The Flaming Lips singles chronology
| "Brainville" (1996) | "Race for the Prize" (1999) | "Waitin' for a Superman" (1999) |

= Race for the Prize =

"Race for the Prize" (subtitled "Sacrifice of the New Scientists"), is a song by The Flaming Lips, released as the first single taken from their 1999 album The Soft Bulletin, and reaching #39 in the UK Singles Chart as the highest-charting single from the album. In 2010 Pitchfork Media included the song at number 30 on their Top 200 Tracks of the 90s. The song is also played live frequently, and is usually featured as a set opener for many of their concerts.

==Single release==
The single, released in 1999, was the album's highest-charting single, reaching the top 40 at #39.
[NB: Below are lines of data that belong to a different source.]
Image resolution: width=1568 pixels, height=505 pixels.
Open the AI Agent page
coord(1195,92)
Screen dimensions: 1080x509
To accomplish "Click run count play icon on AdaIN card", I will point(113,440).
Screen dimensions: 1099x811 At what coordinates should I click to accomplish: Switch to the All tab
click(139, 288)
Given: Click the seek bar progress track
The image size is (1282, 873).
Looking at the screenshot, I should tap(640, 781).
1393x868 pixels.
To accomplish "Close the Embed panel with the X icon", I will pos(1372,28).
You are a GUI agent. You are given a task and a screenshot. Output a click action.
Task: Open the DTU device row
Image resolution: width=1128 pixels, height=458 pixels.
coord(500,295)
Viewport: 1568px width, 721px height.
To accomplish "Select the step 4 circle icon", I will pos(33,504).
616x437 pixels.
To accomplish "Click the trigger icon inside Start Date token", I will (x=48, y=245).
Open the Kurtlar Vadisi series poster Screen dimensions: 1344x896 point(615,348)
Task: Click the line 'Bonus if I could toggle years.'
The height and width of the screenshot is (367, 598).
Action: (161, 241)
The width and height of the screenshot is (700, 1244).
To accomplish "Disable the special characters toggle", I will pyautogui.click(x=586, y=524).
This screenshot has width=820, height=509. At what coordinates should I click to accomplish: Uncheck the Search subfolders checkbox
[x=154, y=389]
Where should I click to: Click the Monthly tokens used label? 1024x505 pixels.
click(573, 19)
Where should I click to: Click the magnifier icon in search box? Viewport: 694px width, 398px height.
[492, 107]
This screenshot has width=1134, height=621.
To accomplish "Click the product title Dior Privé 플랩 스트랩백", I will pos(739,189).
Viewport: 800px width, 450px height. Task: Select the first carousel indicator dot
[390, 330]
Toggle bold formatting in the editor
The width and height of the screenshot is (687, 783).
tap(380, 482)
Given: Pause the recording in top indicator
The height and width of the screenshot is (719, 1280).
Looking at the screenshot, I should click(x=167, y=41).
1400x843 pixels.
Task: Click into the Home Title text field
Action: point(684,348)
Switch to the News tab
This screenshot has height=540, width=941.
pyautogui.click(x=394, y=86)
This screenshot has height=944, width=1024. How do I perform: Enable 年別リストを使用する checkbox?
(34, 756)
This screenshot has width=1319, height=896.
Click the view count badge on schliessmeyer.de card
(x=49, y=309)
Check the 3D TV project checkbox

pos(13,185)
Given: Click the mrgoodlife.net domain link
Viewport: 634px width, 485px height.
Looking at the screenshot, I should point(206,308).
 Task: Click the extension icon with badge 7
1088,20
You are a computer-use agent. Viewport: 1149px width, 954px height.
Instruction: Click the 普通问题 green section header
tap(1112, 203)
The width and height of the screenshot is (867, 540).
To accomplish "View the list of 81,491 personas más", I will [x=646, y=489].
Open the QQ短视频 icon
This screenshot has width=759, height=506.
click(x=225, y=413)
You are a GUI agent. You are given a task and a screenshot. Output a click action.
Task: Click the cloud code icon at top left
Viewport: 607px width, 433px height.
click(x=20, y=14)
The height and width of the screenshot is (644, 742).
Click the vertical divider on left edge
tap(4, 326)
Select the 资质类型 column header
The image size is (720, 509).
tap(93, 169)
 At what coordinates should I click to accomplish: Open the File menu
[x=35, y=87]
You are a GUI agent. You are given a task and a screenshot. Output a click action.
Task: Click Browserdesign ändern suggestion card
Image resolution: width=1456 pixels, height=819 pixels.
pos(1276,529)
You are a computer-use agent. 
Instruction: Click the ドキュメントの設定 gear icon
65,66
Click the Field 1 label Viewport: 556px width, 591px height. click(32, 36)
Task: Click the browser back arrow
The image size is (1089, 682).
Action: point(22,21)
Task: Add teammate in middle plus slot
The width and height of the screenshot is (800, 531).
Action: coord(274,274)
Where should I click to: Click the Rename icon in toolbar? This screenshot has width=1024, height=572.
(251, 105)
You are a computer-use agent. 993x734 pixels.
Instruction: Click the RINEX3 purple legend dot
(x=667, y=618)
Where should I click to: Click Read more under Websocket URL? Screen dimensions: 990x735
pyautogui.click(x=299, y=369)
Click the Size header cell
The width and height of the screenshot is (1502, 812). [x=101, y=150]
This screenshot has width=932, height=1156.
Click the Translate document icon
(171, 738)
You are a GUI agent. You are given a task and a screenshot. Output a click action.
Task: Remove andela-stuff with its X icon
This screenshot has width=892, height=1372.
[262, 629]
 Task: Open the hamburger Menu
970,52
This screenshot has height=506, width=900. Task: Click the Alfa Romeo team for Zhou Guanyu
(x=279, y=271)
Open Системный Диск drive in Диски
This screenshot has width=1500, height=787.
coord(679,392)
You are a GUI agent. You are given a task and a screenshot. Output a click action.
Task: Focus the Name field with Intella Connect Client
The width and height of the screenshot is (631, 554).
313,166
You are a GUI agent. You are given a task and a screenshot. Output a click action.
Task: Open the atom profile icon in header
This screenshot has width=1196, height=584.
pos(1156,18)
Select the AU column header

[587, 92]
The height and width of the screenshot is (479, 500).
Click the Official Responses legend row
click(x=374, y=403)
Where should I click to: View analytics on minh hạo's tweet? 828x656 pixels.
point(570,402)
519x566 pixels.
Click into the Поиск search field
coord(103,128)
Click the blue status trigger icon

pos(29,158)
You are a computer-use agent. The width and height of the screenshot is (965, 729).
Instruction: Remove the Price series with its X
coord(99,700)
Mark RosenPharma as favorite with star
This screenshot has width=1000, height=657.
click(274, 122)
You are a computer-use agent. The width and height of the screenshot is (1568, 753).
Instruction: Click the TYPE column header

The b-side of the UK release featured material previously featured in Flaming Lips U.S. releases.

The single's b-sides both featured in the Japanese and UK single releases, "Riding to Work in the Year 2025 (Your Invisible Now)" and "Thirty-Five Thousand Feet of Despair" later appeared in CD5 of the U.S. release of the album's subsequent single "Waitin' for a Superman."

==Track listing==
- UK CD1
1. "Race for the Prize"
2. "Riding to Work in the Year 2025 (Your Invisible Now)" (From Zaireeka CD No.1)
3. "Thirty-Five Thousand Feet of Despair" (From Zaireeka CD No.1)

- UK CD2
4. "Race for the Prize"
5. "Riding to Work in the Year 2025 (Your Invisible Now)" (From Zaireeka CD No.2)
6. "Thirty-Five Thousand Feet of Despair" (From Zaireeka CD No.2)

- Japan CD
7. "Race for the Prize"
8. "Race For the Prize" (Remix)
9. "Riding to Work in the Year 2025 (Your Invisible Now)" (Stereo remix)
10. "Thirty-Five Thousand Feet of Despair" (Stereo remix)
11. "The Big Ol' Bug Is the New Baby Now" (Stereo remix)

==Chart positions==

| Chart (1999) | Peak position |
|---|---|
| UK Singles Chart | 39^{[citation needed]} |

==Oklahoma City Thunder fight song==
In 2012, the band rewrote some of the lyrics to the song to make a fight song for their hometown NBA team: the Oklahoma City Thunder. The new song is called "Thunder Up: Race for the Prize." The Thunder played in the NBA Finals that year.